Zensur verhüllt Korruption von Big Pharma und ihren Ärzten – LewRockwell

Es ist immer schwieriger geworden, Artikel in medizinischen Fachzeitschriften zu veröffentlichen, die kritisch gegenüber Arzneimitteln oder der Arzneimittelindustrie sind oder die Betrug und anderes Fehlverhalten von Ärzten aufdecken. Es ist auch schwierig, Artikel zu publizieren, die dokumentieren, dass der Status quo in einem bestimmten medizinischen Fachgebiet für die Patienten schädlich ist, obwohl solche Artikel wärmstens begrüßt werden sollten. Insbesondere in der Psychiatrie ist hinreichend dokumentiert, dass die Interessen der Zünfte weitaus wichtiger sind als das Überleben und Wohlergehen der Patienten.(1,2) Continue reading →

Quelle: Censorship Covers Up Corruption by Big Pharma And Its Doctors – LewRockwell

Bei den Top-Fachzeitschriften für Allgemeinmedizin, z.B. Lancet und New England Journal of Medicine, sind die Interessenskonflikte offensichtlich, da die Einnahmen aus Arzneimittelanzeigen und dem Verkauf von Nachdrucken von Studienberichten einen wesentlichen Teil ihres Einkommens ausmachen. (3) Auch bei anderen Fachzeitschriften gibt es ähnliche Konflikte. Darüber hinaus haben sie in der Regel Teilzeitredakteure, die darauf bedacht sind, die Zunftinteressen des Fachgebiets und die vorherrschenden Dogmen zu schützen.

Ein weiteres Problem ist die Gefahr eines Rechtsstreits. Das BMJ verfügt über eine Versicherung, die die Redakteure verpflichtet, den Rat ihrer Anwälte zu befolgen; andernfalls wird die Versicherung die Kosten einer Verleumdungsklage nicht decken.

Die Korruption unserer renommiertesten medizinischen Fachzeitschriften ist von den derzeitigen oder früheren Chefredakteuren der wichtigsten Zeitschriften, z.B. BMJ, Lancet und New England Journal of Medicine, aufgedeckt worden. (4)

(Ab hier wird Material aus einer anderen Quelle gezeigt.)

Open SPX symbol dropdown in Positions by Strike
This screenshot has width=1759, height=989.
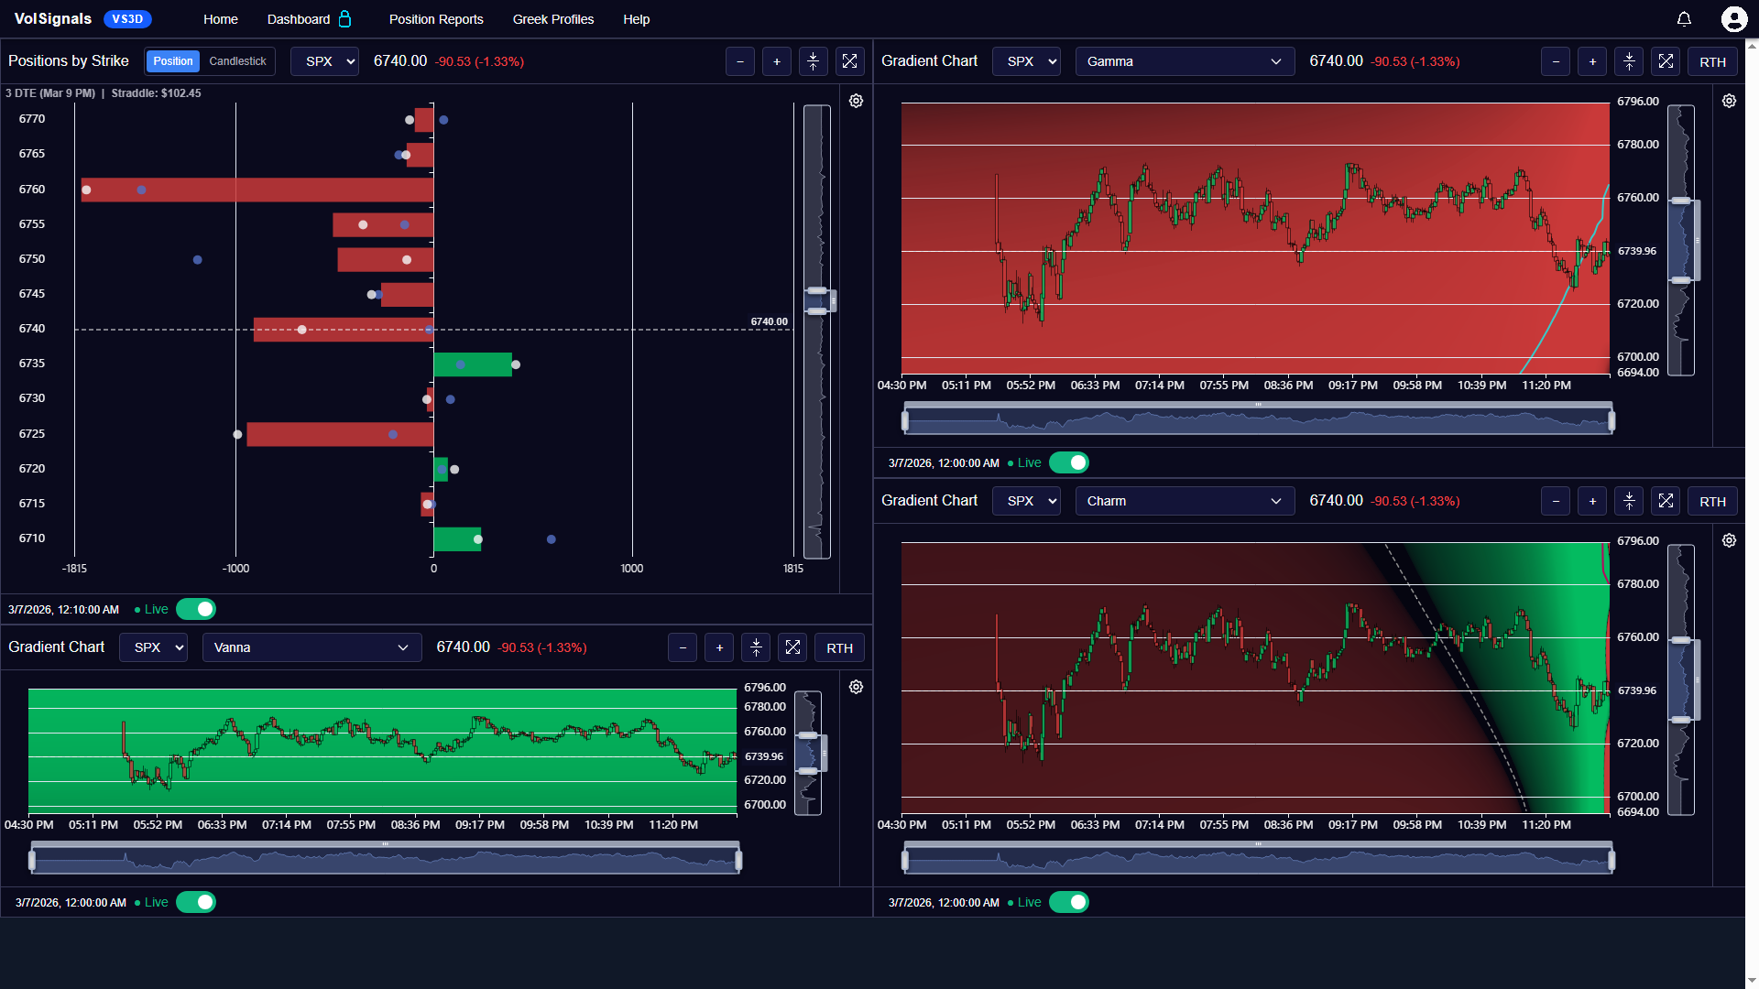click(324, 61)

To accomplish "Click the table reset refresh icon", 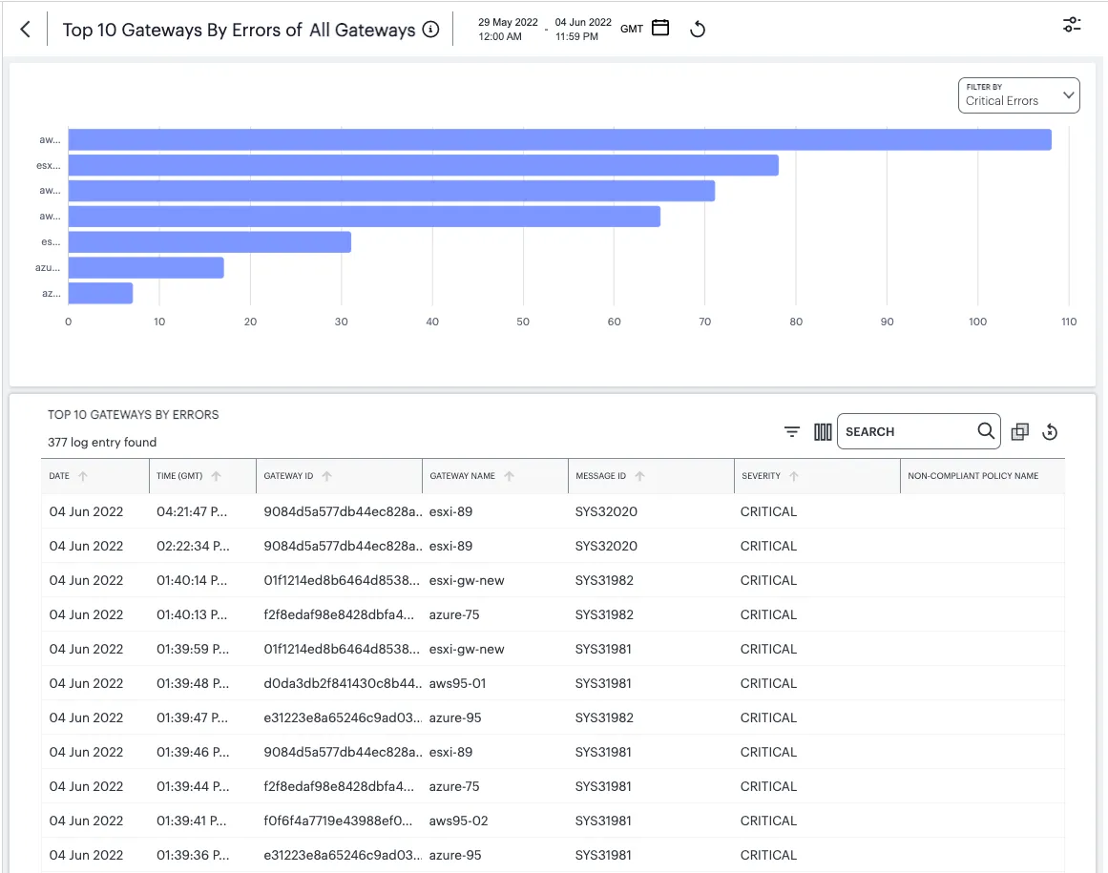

Verschärfend kommt hinzu, dass große Verlage ständig kleinere Unternehmen aufkaufen. Das bedeutet, dass es weniger Akteure auf dem Markt gibt, die daher leichter zu korrumpieren sind, als wenn es viele gegeben hätte. Die fünf großen Verlage sind Reed-Elsevier, Springer, Wiley-Blackwell, Taylor & Francis und Sage. Sie veröffentlichten 2013 mehr als die Hälfte aller wissenschaftlichen Arbeiten in der Peer-Review-Literatur. (5) 1973 kontrollierten die fünf größten Verlage 20% der veröffentlichten wissenschaftlichen Arbeiten, aber 2006 war diese Zahl bereits auf 50% gestiegen. (5)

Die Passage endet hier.